Sarkozy, Juppé spar on migration, Islam, burkini in right's presidential race

Alain Juppé addresses the meeting at Chatou on 27 August
Alain Juppé addresses the meeting at Chatou on 27 August AFP

The two leading candidates to become the mainstream right-wing candidate for French president next year both set out their stalls this weekend - both calling for unity and both issuing jibes against their principal rival. Former prime minister Alain Juppé criticised politicians who "rush to the extremes", while former president Nicolas Sarkozy mocked the sensitivies of those who were offended by his remarks on immigration.


"Authority is not agitation," Juppé told a crowd of about 2,000 supporters in Chatou, near Paris.

"It's very easy to rush to extremes and that's what's happening today," he declared, criticising politicians who "want to pass laws at the drop of a hat ... to give in to media pressure".

Speaking to a crowd of the same size at the Republicans party's youth summer school in Le Touquet, one of the towns that has banned the burkini on its beaches, Sarkozy repeated his call for a law to ban the swimsuit and a ban on Islamic head-covering in universities, the civil service and businesses.

Burkini, Islam and migration

"We don't want external signs of religious affiliation in our country," Sarkozy said to applause. "We don't accept it. It's the law, it's our French way of life; it's French tradition; that's how we live and that's how we want to carry on living."
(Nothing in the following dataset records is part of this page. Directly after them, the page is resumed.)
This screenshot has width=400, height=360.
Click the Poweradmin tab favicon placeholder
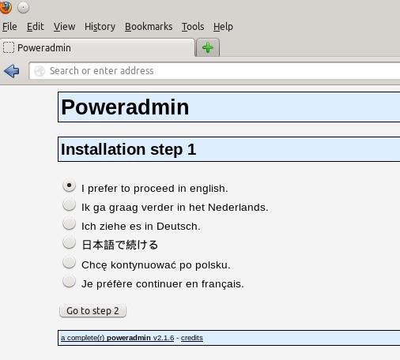click(9, 47)
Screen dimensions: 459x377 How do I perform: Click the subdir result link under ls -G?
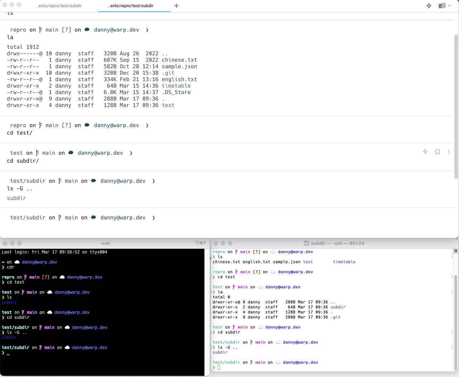pyautogui.click(x=16, y=198)
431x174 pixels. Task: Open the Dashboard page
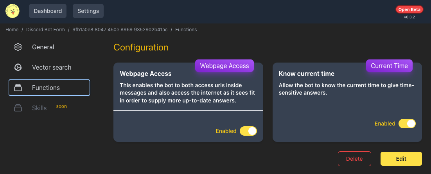(x=48, y=11)
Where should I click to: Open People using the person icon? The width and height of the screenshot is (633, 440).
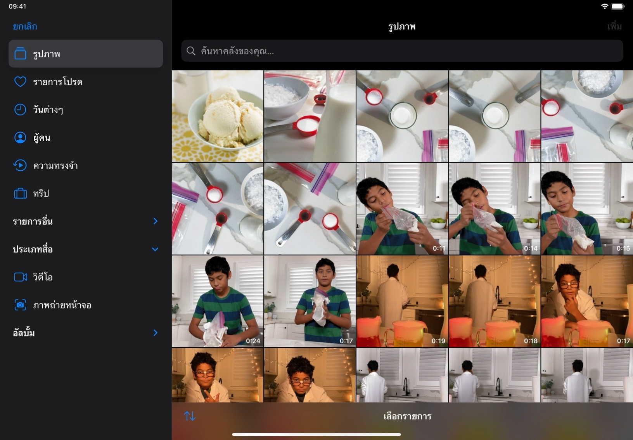pos(20,138)
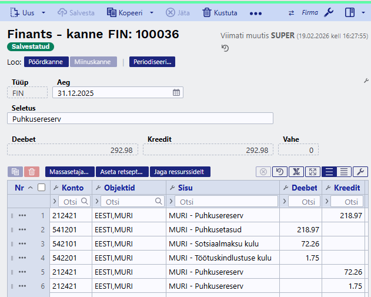This screenshot has height=297, width=371.
Task: Open the three-dots more actions menu
Action: 256,12
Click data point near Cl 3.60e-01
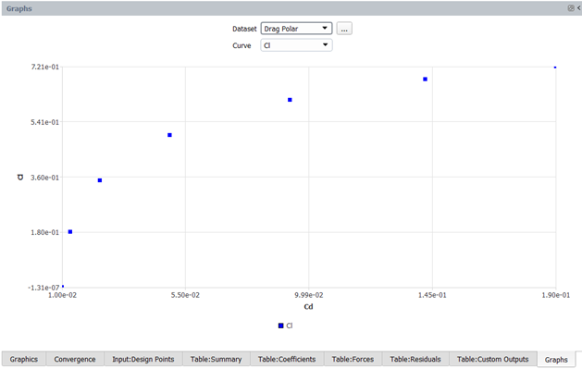582x369 pixels. 100,180
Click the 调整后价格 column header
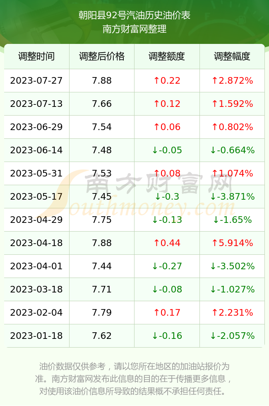 click(x=102, y=56)
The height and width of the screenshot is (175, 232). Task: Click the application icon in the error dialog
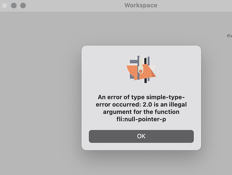coord(141,69)
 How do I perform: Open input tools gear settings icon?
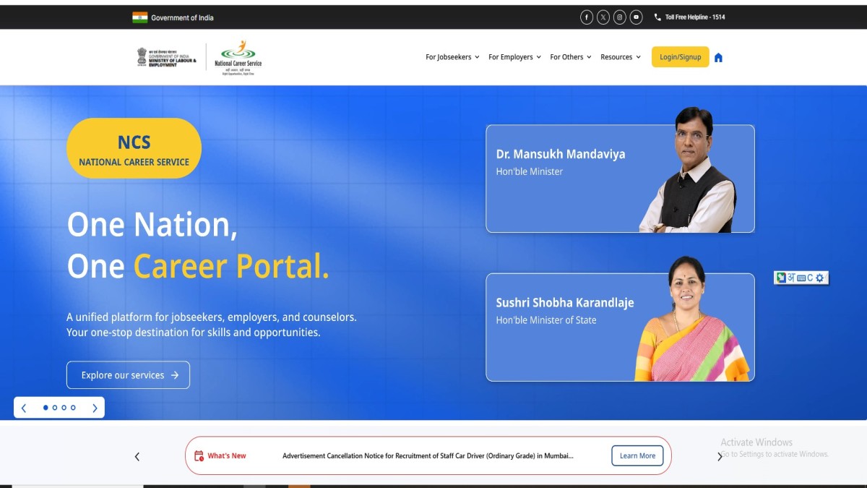(820, 278)
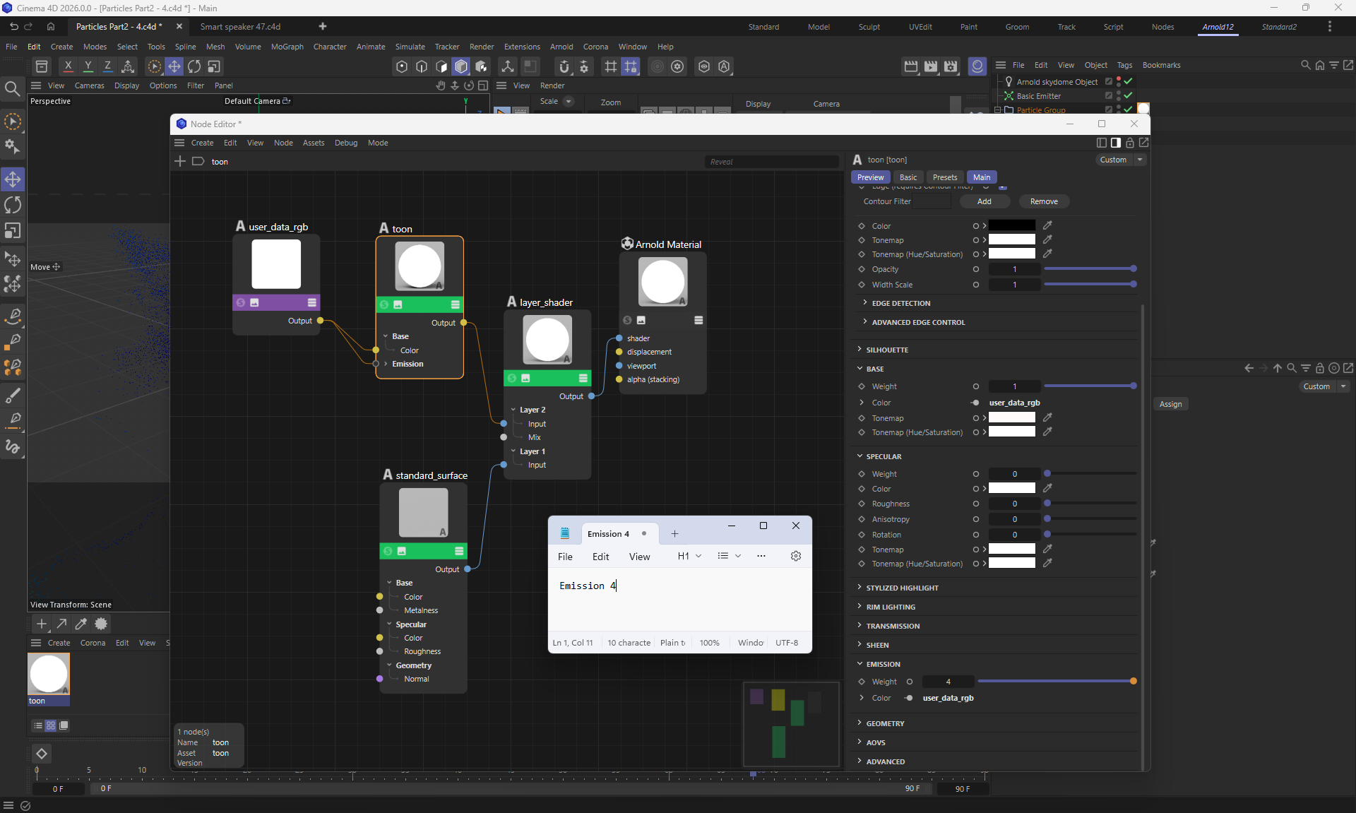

He mocked the "sensitive ears" of people who were "offended" by his proposal to end the right of immigrants' families to join them in France, a suggestion that Juppé has opposed, and called for the UK to set up a centre to examine the asylum requests of the 7-10,000 migrants camped out at Calais.

Sarkozy claimed to be a "realist", sneering at Juppé's call for a "happy identity" and said he would stand up to the "tyranny of minorities".

While Juppé has called for a pact with Muslim leaders, Sarkozy said there could be "no reasonable compromise with radical Islam and political Islam", which he claimed is a threat for France's Jews, priests, homosexuals, women and young people.

Hope and compromise

Juppé was at pains to throw off his rival's portrayal of him as soft and too quick to compromise.

"I don't underestimate the degree of suffering in this country," he said. "France is suffering economically, socially, morally, politically. But I don't want to tell her it's going to be tougher tomorrow ... I want to give hope. That's what I mean by happy identity."

And he pledged to carry out "reforms that sometimes won't taste like honey".

Juppé leads in polls

Nine other candidates are in the running but have little hope of winning the nomination, according to the opinion polls.

One of them, former budget minister Jean-François Copé, said this weekend that both leading have had their chance, while another, former prime minister François Fillon, accused Sarkozy of "half-measures" and Juppé of being obsessed with unity.

Although the latest opinion poll, published by TNS Sofres on Sunday, put Sarkozy and Juppé neck and neck among people who said they would definitely vote in the primary, all others have put Juppé ahead, in another recent one at 38 percent against the former president's 24 percent.

If only supporters who are not party members were to vote, however, Sarkozy would win in a landslide, with 45 percent in the first round and 59 percent in the second, according to TNS Sofres.